В годы немецкой оккупации на мызе Кейла-Йоа работала одна из диверсионных школ адмирала Канариса. После войны в усадьбе, вошедшей в закрытую погранзону, расположились воинские части противовоздушной обороны: сначала авиаполк, чей штаб разместился в главном усадебном доме, а потом ракетчики, при которых творение Штакеншнейдера стало клубом, кинотеатром и военторгом одновременно. На водопаде снимали сцены фильмов «Чёрная стрела», «Тайна чёрных дроздов», «Визит дамы», «Государственная граница»78.
Казалось, что с обретением Эстонией независимости уникальная усадьба станет выдающимся культурным центром европейского значения. «Философ, изобретатель и романтик» Вольдемар Отльцевель даже выиграл республиканский конкурс «Эстонские усадьбы», предложив проект воссоздания дворцово-паркового ансамбля «Кейла-Йоа»79. В 1994 году пресса описывала «светлое будущее» центра отдыха жителей Эстонии и, что немаловажно, иностранных туристов: «В отреставрированном замке Фалль-Шлосс — музей дворянского быта XIX века; в восстановленном во всей его красе парке — чугунные скамейки, павильоны, каменные лестницы, скульптуры, оранжереи, гроты, пруды… Запланировано было строительство гостиницы, кафе „Фалль“, „Фаллькаубахалль“ и многого другого. И всё это… осенено славной древней фамилией князей Волконских, ведущих свою родословную от самого Рюрика…»

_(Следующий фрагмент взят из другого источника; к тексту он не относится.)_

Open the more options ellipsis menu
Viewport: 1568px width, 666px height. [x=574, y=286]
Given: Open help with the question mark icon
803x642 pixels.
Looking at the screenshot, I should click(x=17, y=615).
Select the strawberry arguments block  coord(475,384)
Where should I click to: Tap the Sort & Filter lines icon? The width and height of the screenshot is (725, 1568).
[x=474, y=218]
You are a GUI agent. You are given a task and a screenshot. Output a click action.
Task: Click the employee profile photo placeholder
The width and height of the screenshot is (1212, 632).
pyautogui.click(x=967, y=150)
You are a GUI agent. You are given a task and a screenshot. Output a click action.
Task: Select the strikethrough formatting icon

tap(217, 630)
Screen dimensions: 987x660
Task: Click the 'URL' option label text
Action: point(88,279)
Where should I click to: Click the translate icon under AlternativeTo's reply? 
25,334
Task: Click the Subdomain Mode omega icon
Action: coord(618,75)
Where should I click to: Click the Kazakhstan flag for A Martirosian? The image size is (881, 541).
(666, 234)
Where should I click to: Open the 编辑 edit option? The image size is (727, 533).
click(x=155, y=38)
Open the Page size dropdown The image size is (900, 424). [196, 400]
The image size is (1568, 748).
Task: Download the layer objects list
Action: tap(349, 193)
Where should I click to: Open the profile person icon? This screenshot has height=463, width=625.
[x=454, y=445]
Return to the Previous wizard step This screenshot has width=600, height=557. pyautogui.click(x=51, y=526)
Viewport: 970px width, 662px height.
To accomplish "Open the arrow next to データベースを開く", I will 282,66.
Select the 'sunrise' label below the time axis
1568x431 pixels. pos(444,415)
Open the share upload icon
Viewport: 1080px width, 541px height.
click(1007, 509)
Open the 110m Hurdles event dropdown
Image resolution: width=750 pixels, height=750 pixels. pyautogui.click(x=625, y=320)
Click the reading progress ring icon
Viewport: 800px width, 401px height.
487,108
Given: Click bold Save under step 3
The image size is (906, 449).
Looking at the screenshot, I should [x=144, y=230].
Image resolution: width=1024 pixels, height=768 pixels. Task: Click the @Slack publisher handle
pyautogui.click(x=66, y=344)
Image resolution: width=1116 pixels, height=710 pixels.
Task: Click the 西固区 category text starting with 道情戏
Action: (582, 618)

Увы, в том же 1994 году усадьба Кейла-Йоа уже не значилась среди охраняемых законом памятников старины как не имеющая для Эстонии ни исторической, ни археологической ценности.
К началу XXI века здесь воцарилось запустение. Попытки продать замок частным владельцам, даже с разрешением перепрофилировать его, скажем, в загородный дом для новобрачных, не удались. В 2007 году они были прекращены, и усадьба поступила в распоряжение эстонского правительства. Однако идея разместить здесь летнюю загородную резиденцию президента Эстонии столкнулась с прозаической необходимостью потратить на ремонт и обустройство знаменитого дома-замка более 200 миллионов крон (около 17 миллионов долларов). В результате весной 2008 года было принято решение реставрацию не проводить, а здание ещё раз попытаться продать80.
Когда-то Элизабет Ригби писала: «Это совершенно точно не Эстония, но и не Россия (здесь нет беспорядка); не Франция, хотя эхо откликается на французскую речь, и не Англия, хотя места очень похожи… Так что же это? Где вы? В прекрасном, дивном, уникальном Фалле, „попурри“ всех наций, квинтэссенции всех вкусов, где придворный и философ, ценитель природы и модник, поэт и художник, человек рассудительный и человек безрассудный — все будут по-своему счастливы»81. Сейчас эти строки приобретают печальный оттенок: «прекрасный, дивный, уникальный Фалль» остаётся не Эстонией и не Россией, то есть стоит бесхозным…
Они думали, что живут в послевоенном мире, но жили уже в предвоенном. В год шестидесятилетия Бенкендорфа со времён его партизанских будней прошло уже тридцать лет, с приключений в окрестностях Варны — почти пятнадцать, а вот до Крымской войны оставалось чуть более десяти. Противоречия между ведущими европейскими державами накапливались, а «венская система» международных отношений, на которую уповал после Наполеоновских войн император Александр I, была уже не в состоянии поддерживать равновесие интересов. Конфликт, разразившийся войной в 1853 году, зарождался в конце 1830-х — начале 1840-х годов. И хотя термина «информационная война» ещё не существовало, вовсю шло противоборство идей, которое Наполеон некогда назвал «войной перьев». Бенкендорф видел это и обращал внимание Николая I на то, что силы, предубеждённые против России, «стараются вселить к ней общую ненависть народов», которая «не может не ослабить нравственное влияние России в сношениях с другими державами»82.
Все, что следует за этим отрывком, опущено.